Gaultier’s shows would come to exceed the fantasy of Falbalas, featuring celebrity guest models (including Björk and Beth Ditto) and theatrical conceits (such as a mock beauty pageant with Rossy de Palma as the judge, for his spring 2015 show). However, his earliest outings adopted a pared-back, punk attitude out of necessity: “It wasn’t just to shock; it was because I had no money.” The label was on shaky financial footing in its early years, even as his provocative offerings garnered him quite a bit of press. Above: A look from his 1979 runway show.

“I always loved the work of Thierry Mugler,” says Gaultier of his fellow designer (left). “His style was his own—he had his own identity. I was never jealous of the other couturiers. What I was doing was completely different.” Mugler and Gaultier did share a muse: Edwige Belmore (center), a Parisian nightlife icon who worked the door at the famed Parisian clubs Le Palace and Les Bains Douches. “She was the queen of punk—so impressive, so different.”

“​​I think the British have a good sense of self-criticism and humor,” says Gaultier, who found a second career in TV with his show Eurotrash, on Britain’s Channel 4. He attended the 1995 British Comedy Awards dressed as Princess Diana, alongside his cohost, Antoine de Caunes, who was Prince Charles. At the time, there was endless gossip about the royal couple, who were separated and heading for divorce.

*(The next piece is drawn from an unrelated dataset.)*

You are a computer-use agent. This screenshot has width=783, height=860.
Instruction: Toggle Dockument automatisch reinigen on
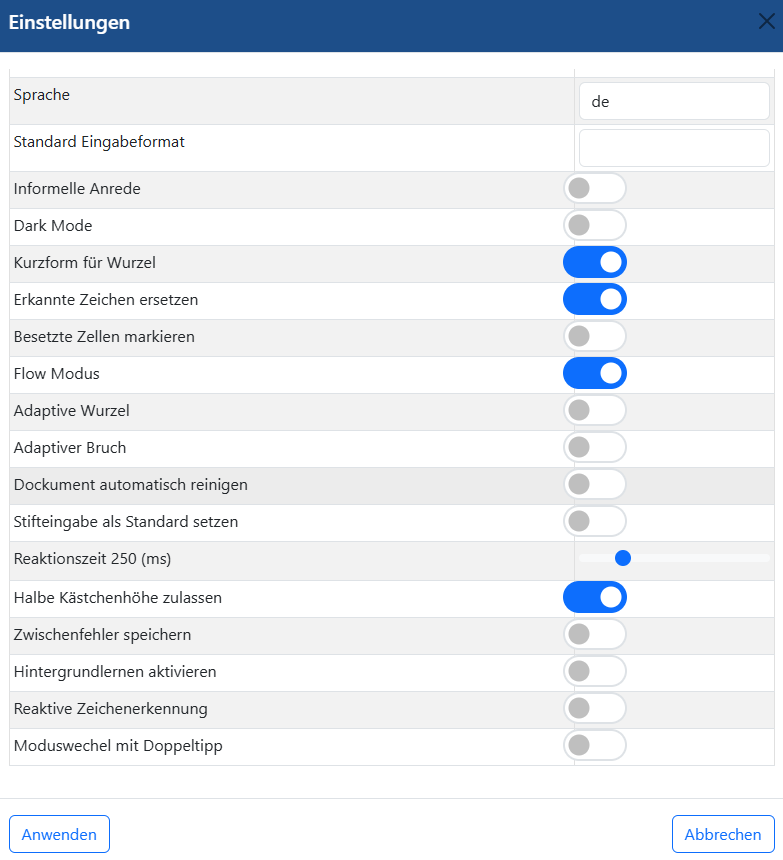point(595,484)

Eurotrash, which Gaultier cohosted from 1993 to 1996, featured interviews with icons like Naomi Campbell and Kylie Minogue; reported segments, including one on a German home-cleaning service that employed men in thongs; and dispatches from nightlife characters such as the drag queen Lily Savage. The program mostly poked fun at continental Europe for British viewers, but it also served as a televised haven for camp and queer sensibilities. “It was truly a very good moment for me,” he says. “I had lost my partner [Menuge died of AIDS-related causes in 1990], so to do that helped me have my head somewhere else.”